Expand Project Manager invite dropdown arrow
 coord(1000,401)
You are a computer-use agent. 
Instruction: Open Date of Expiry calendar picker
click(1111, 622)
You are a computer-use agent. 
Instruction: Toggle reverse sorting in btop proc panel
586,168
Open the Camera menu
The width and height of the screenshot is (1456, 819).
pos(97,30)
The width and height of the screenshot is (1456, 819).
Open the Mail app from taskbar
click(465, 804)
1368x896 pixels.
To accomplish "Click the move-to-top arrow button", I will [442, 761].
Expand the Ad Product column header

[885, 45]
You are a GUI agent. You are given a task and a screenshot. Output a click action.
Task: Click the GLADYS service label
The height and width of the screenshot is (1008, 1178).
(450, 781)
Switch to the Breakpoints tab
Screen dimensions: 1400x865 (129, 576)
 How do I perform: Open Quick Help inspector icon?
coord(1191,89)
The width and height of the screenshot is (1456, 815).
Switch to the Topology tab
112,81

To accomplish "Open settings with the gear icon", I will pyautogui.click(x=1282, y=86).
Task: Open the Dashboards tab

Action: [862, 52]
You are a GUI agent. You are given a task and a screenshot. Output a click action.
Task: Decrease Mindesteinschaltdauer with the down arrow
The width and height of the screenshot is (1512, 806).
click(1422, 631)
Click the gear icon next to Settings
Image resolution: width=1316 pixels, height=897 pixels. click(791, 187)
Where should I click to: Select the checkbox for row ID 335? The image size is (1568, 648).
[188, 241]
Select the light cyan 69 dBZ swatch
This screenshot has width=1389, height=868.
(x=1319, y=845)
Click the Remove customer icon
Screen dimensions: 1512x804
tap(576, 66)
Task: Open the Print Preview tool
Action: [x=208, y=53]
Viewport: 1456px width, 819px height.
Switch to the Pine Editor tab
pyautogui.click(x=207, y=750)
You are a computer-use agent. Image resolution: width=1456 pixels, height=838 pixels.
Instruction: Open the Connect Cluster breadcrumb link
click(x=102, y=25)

---

Look through the entries above and say how many lines hold the word "with", giving the number alone.

2